Solution 1. The first thing that comes to mind.

Loop through string B, looking for each character in string A. If we find it, we remove it from A, if we don't find it, we immediately return False.

def can_produce_substr(A, B):
    for char in B:
        char_index = A.find(char)
        if char_index < 0:
            return False
        A = A[:char_index] + A[char_index+1:]
    return True

What could go wrong with the solution?

  • There could be problems removing a character from a string if it is null or last. Spoiler alert - all will be fine.
  • Characters in different registers are counted as different. We need to clarify the job to see if this is correct.
  • Won't there be any problems, because we change the original string? No, the strings are immutable, the original string will remain untouched.

What about complexity?

Cycle through B gives complexity O(B). Searching by A multiplies the time by the length of A in the worst case. Plus overwriting A at each step gives O(A) guaranteed.

Total: O(A*B) in time, O(A) in memory.

Can we do better? Let's give it a try.

Solution 2. Look for optimization.

We have two hard operations: linear search by string and character deletion from the string.

Instead of deleting a character, we could, for example, store its number as deleted in a separate list. More precisely, in a set, so that the search is for O(1) rather than O(n). Or one could convert the string to a list and delete it from there. More precisely, replace it with None, also to speed things up.

Instead of a string search, you could convert string A to a set. This would give a search for O(1) and a delete for O(1). But unfortunately we would lose information about the number of identical characters in A.

What to do? Let's convert A into a dictionary. Let the characters from A be the keys, and the number of occurrences of them be the values. Searching through the keys of the dictionary will be O(1), updating the value will also be O(1).
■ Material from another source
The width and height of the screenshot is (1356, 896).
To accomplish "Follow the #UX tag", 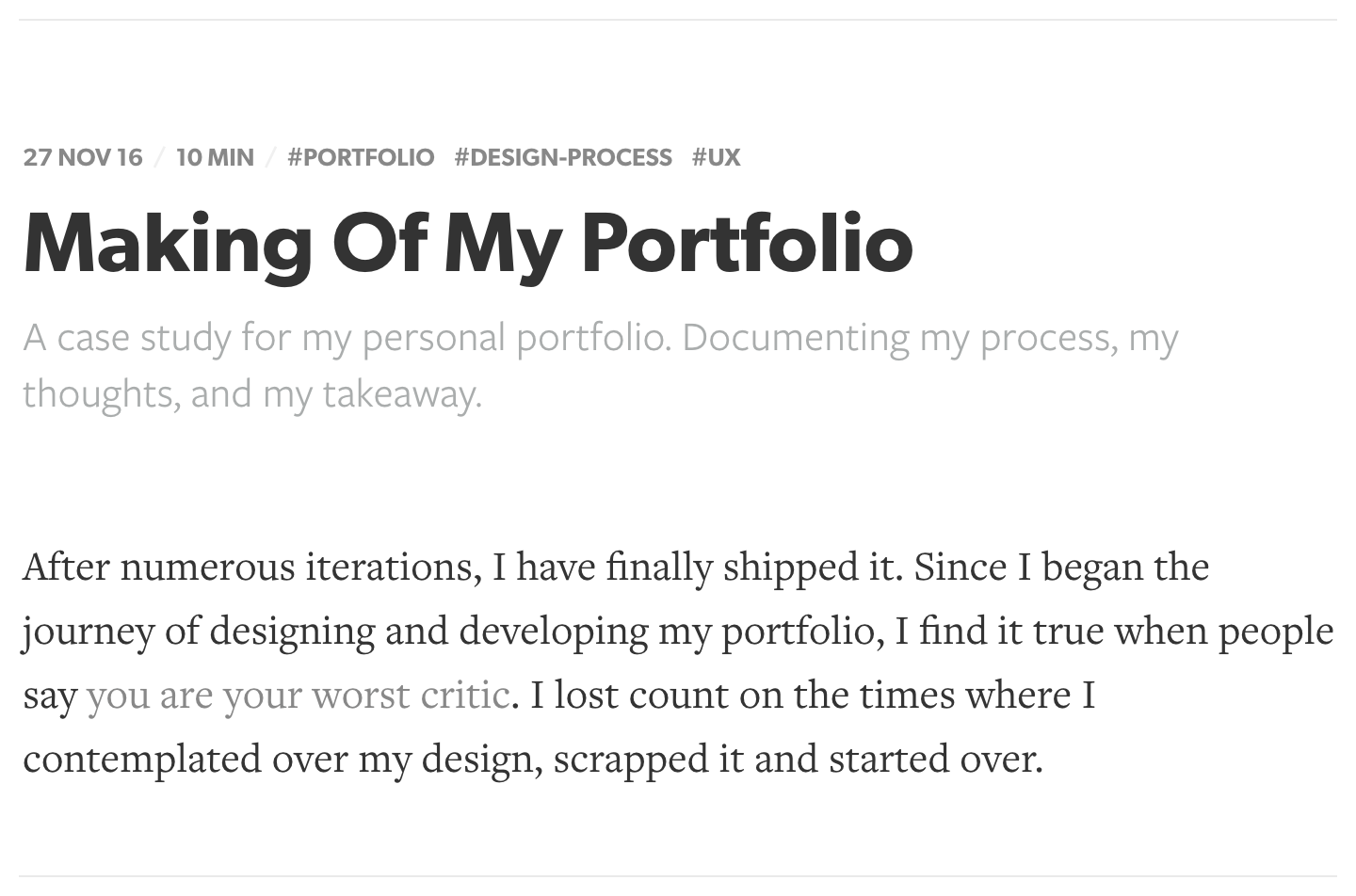I will (717, 156).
Said and done:

def can_produce_substr(a, b):
    a_dict = {}
    for char in a:
        a_dict[char] = a_dict.get(char, 0) + 1

    for char in b:
        char_count = a_dict.get(char, 0)
        if char_count == 0:
            return False
        a_dict[char] = char_count - 1
    return True

The time complexity is now O(A + B), which is much better than (A * B). In fact, we made the complexity linear instead of quadratic.
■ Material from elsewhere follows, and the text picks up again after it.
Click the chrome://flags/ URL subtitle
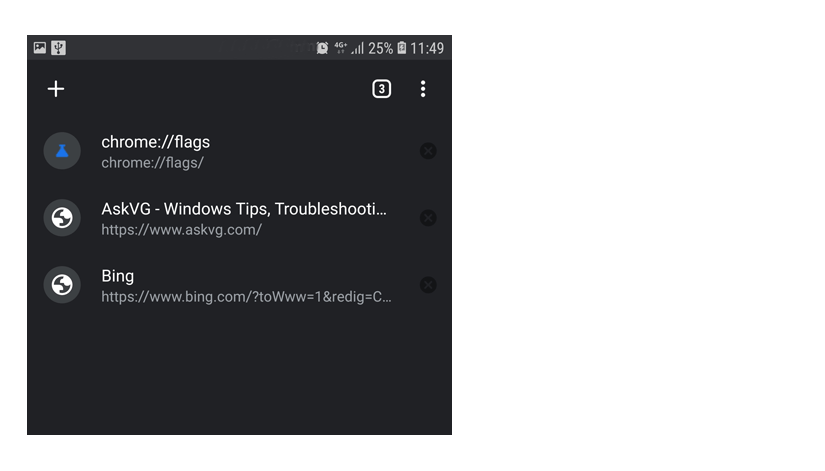Image resolution: width=825 pixels, height=471 pixels. point(152,163)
We paid for this by having to store an extra dictionary of size O(A) in memory, which is not much worse than storing a modified O(A) string. The prank is a success!

Conclusion

A confident handling of this type of problems is the key to a successful interview at any level. Seniors have the same + knowledge of algorithms, technology and design principles. Tasks can be simpler or more complicated, depending on your luck. Getting stuck on a complicated problem can be normal, the main thing is not to stop thinking, recite the thought process and do not be afraid to ask for help. Solving a problem with a hint is much better than stalling until you run out of time.

And the more practice you have, the more likely you are to cope with anything. Good luck!